Privo di un occhio asportatogli, devastato in viso, in ansia nella speranza di guarire e l’avvilente incertezza della buona riuscita, con la metà del palato e una mascella ricostruita, finalmente vittorioso sulla morte in agguato, il degente che oltre che per i suoi mali soffriva per quelli dei compagni che non rivedrà mai più e che ricorderà con sentita commozione, oggi, nell’espletamento delle complesse mansioni attinenti alla sua professione, è un uomo di una serenità olimpica, che infonde fiducia e coraggio con l’eleganza del suo dire, pago d’aver dimostrato che a colui che vuole nulla è impossibile e che, in definitiva, l’amore per le cose e per le persone amate, l’attaccamento alla vita, il rispetto per i propri simili, il disprezzo per gli impietosi che non si rattristano nemmeno in casi disperati, avranno la meglio nel superare qualsiasi ostacolo. Tanto più se sorretti dall’ardente desiderio di non lasciare orfani i propri figli e maggiormente se spronati a resistere dalla santità di una donna, senza l’abnegazione della quale il nostro protagonista non ci avrebbe potuto raccontare il suo dramma perché, probabilmente, già morto. 

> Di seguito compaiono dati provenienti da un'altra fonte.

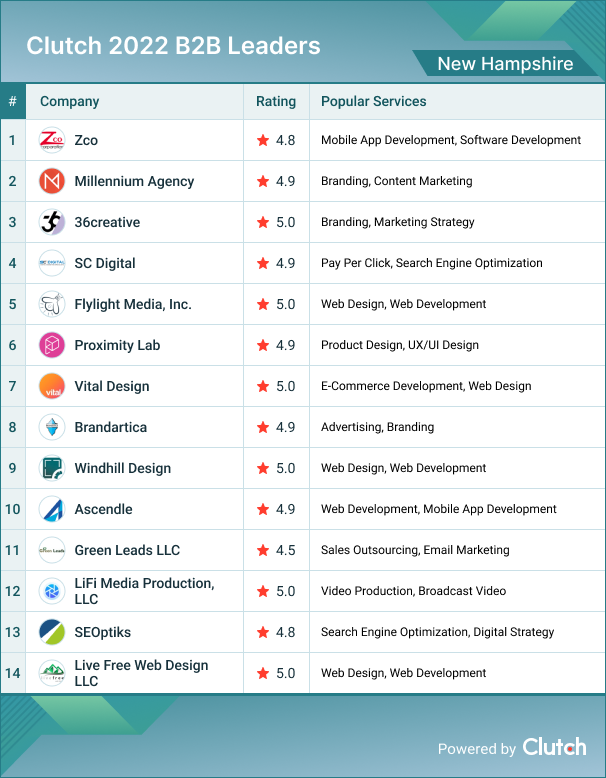Click the SEOptiks logo icon
The height and width of the screenshot is (778, 606).
52,632
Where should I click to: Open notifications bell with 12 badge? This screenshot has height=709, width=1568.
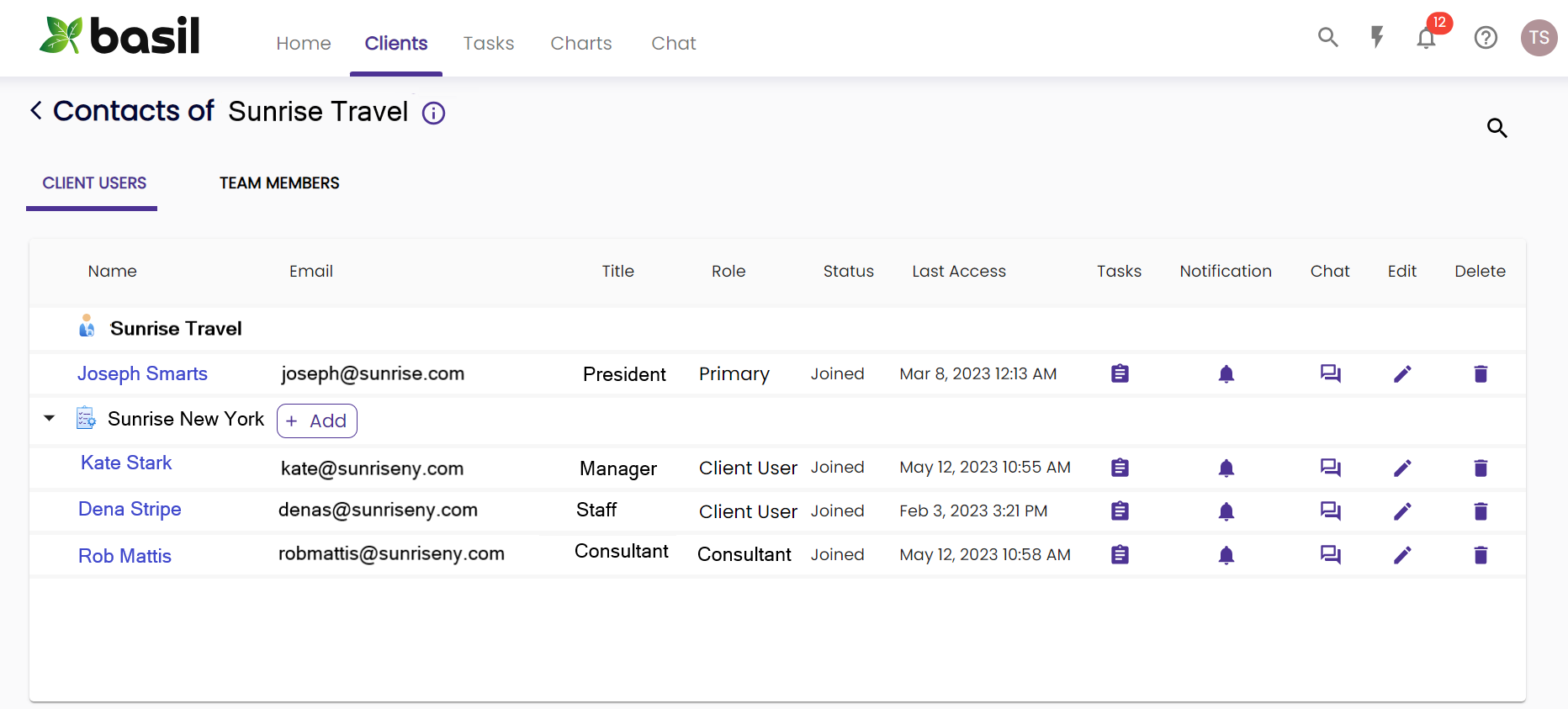pyautogui.click(x=1427, y=38)
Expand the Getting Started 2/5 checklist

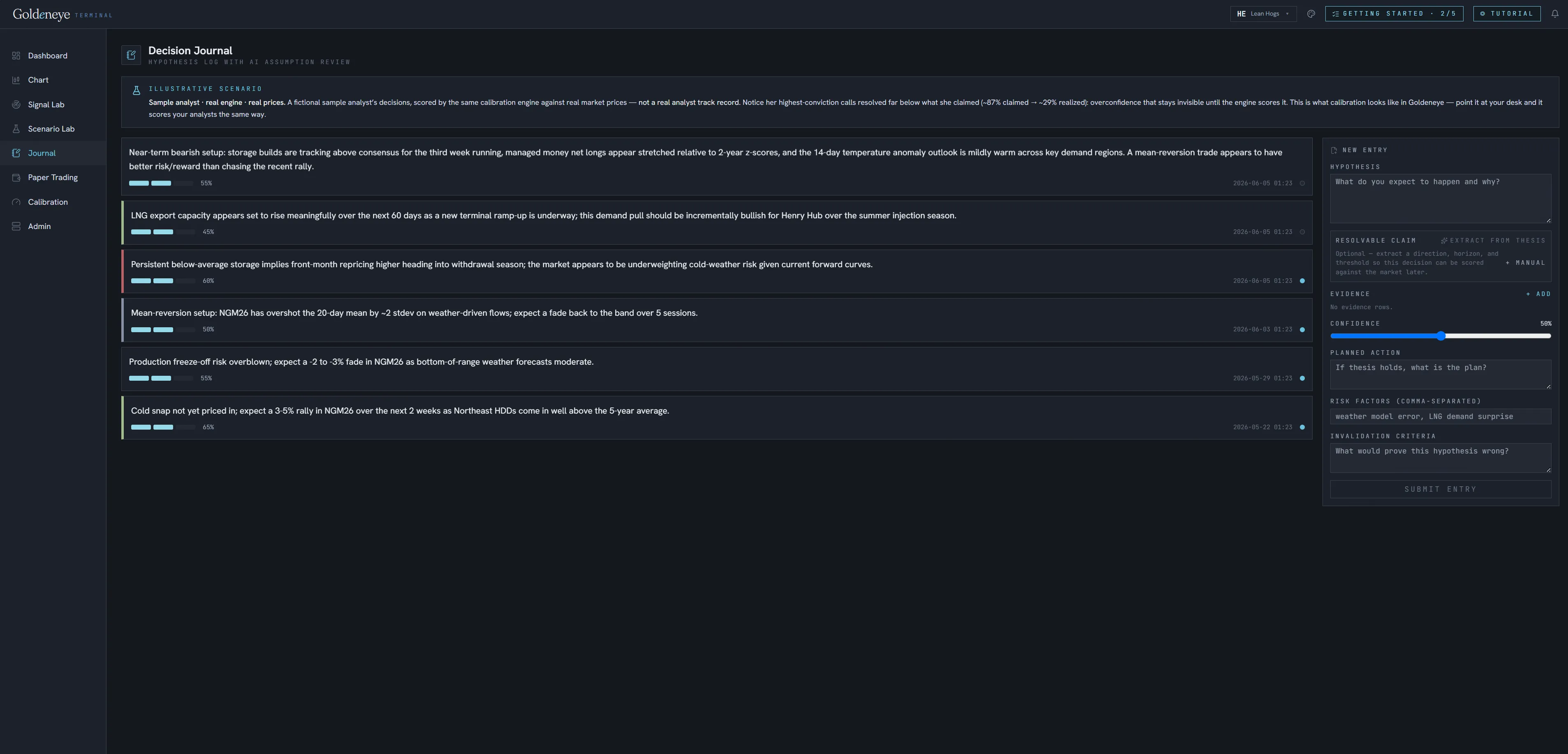point(1394,14)
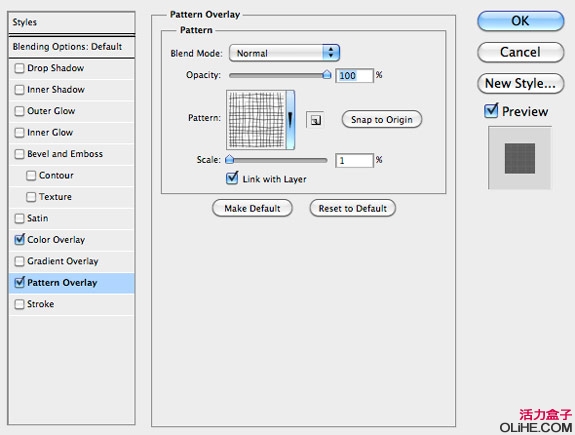The width and height of the screenshot is (575, 435).
Task: Click the Cancel button
Action: pyautogui.click(x=520, y=52)
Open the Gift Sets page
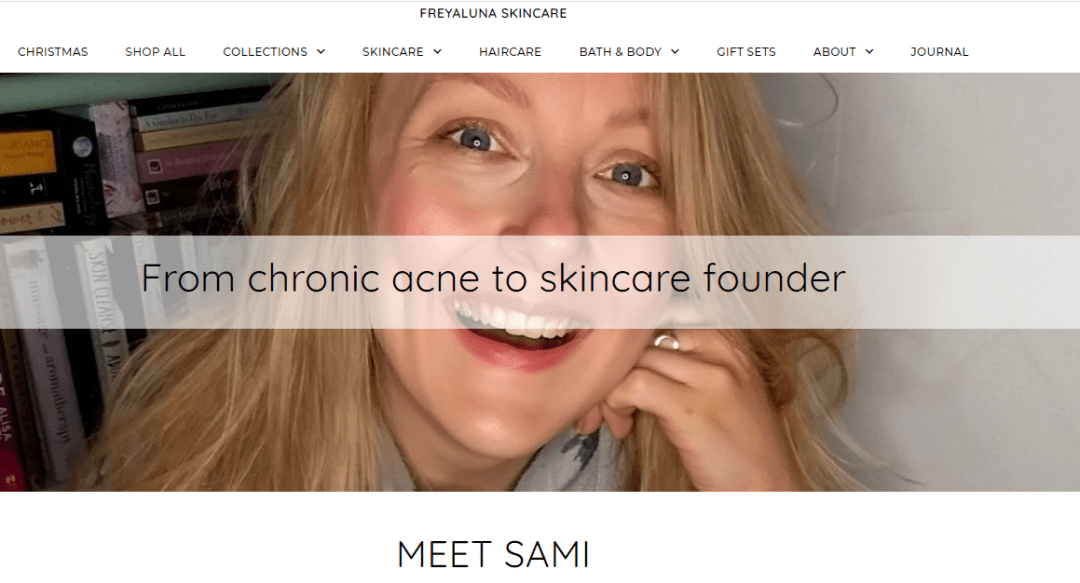1080x583 pixels. pyautogui.click(x=746, y=52)
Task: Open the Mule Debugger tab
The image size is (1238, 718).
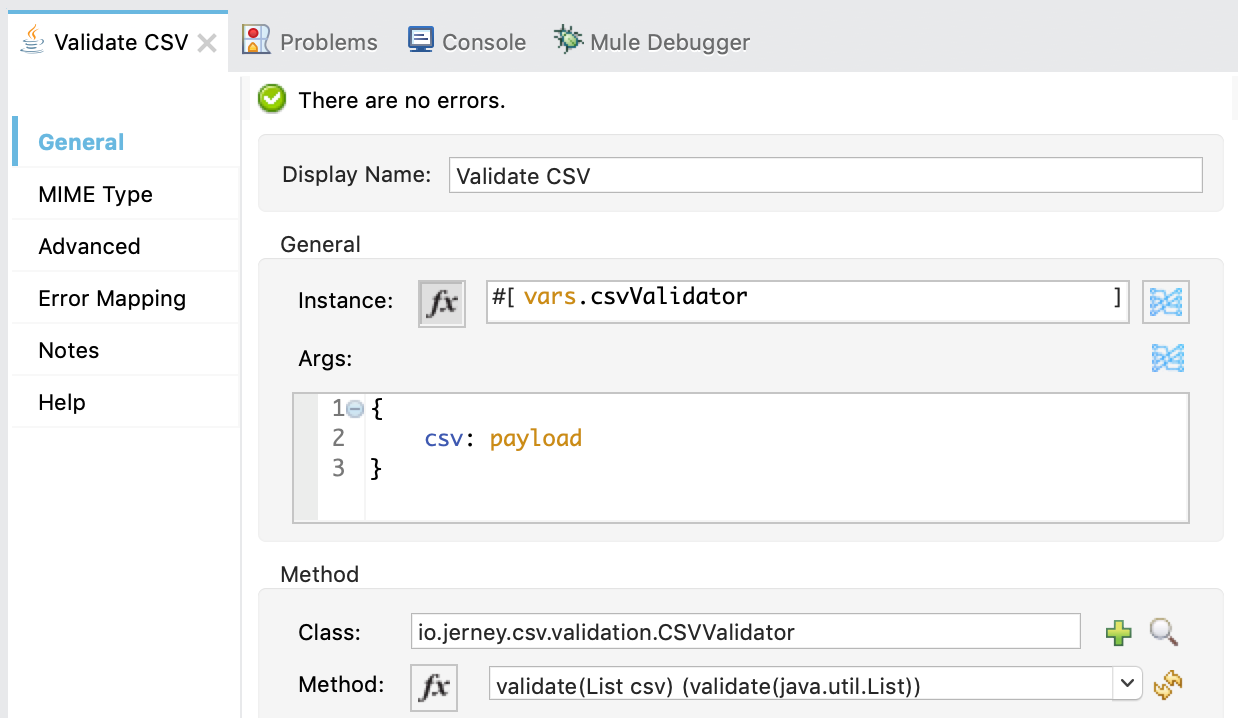Action: [x=653, y=42]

Storie del genere saranno accadute già altre volte, pochissime a lieto fine, per la verità, ma la Via Crucis di Andrea può a ragione ritenersi un esempio di ricupero ad un passo dalla fine, di riconquista del proprio equilibrio psicofisico, una dimostrazione di come comportarsi quando più aspra si fa la lotta nel periglioso pelago delle sventure umane. Sì, la riconquista di un bene prezioso strappato alla morte, il superamento di se stesso forgiato dapprima dalla fucina del dolore e dalla tribolazione, indi sospinto a novella vita dalla ritrovata felicità. 

Donato Accodo 

Da “Spiragli”, anno I, n.3, 1989, pagg. 62-63.